The Horror the Horror

Ich habe das Böse gesehen. Am hellichten Tage. Letzte Woche, in der freundlichen Fußgängerzone einer mittelhessischen Universitätsstadt. Da kam mir eine Monstrosität entgegengeschwankt, die just dem Schreckenspantheon eines H. P. Lovecraft entsprungen sein muss.

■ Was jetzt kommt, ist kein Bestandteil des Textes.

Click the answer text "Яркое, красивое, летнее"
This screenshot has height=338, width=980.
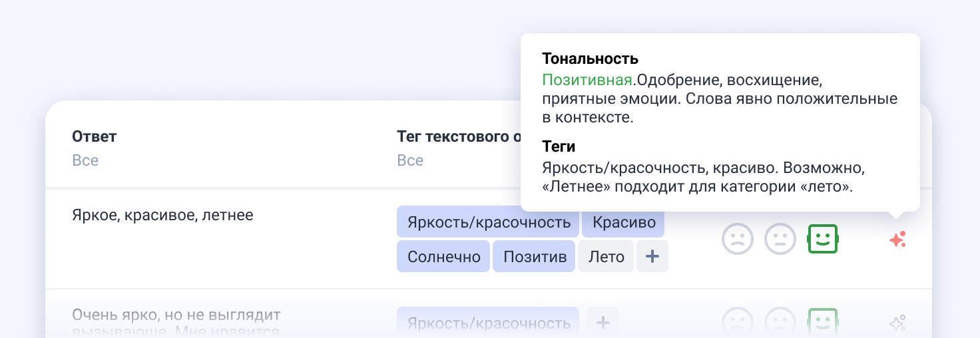(x=162, y=216)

Der sieben Fuß hohe gedunsene Leib des Unwesens ruhte auf zwei zylindrischen Auswüchsen von einem Fuße Höhe und gleichem Durchmesser. Mit zähem, unbeirrbaren Tritt bewegte sich das Gebilde auf einer dem gesunden Menschenverstand Hohn sprechenden Bahn, den unbeschreibbaren Gesetzen einer nichteuklidischen Geometrie gehorchend. Aus dem oberen Teil wuchsen zwei alptraumhafte Tentakeln, die in blinder Idiotie durch die Luft zuckten und in schlauchartigen, wohl als Greifapparate dienenden polypenhaften Anhängseln ausliefen.

Das Ensetzlichste war nicht der Gang, noch die unsagbar grauenvolle Haltung. Es war das namenlose Zeichen, das die aussätzige Haut der Kreatur bedeckte. Eine schwärende, flimmrig glänzende Darstellung des verbotenen Doppelknoten vom absoluten Nichts, vor dem selbst die Uralten in den kreischenden kosmischen Schlünden erbeben.

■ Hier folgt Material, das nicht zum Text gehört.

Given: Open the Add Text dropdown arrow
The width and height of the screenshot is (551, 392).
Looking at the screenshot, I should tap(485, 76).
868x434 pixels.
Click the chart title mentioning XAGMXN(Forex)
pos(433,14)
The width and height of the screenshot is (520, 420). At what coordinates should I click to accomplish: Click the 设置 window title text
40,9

Gerade war ich im Begriff, ordnungsgemäß das Bewusstsein zu verlieren, da durchzuckte eine finale, irrsinnige Erkenntnis meine schwindenden Sinne: Es war das überlebensgroße, wahnsinnige Zerrbild einer Laugenbrezel, das im Zeichen einer Back-Snack-Kette für namenlosen ambulanten Werbehorror sorgen soll. Drinnen steckte ein vermutlich freischaffender Kundenbeziehungsmanager. Ein Mensch. Wie du und ich.

Ich rannte um mein Leben. Und Sie erzählen mir bitte nie mehr, Sie hätten einen Scheißjob.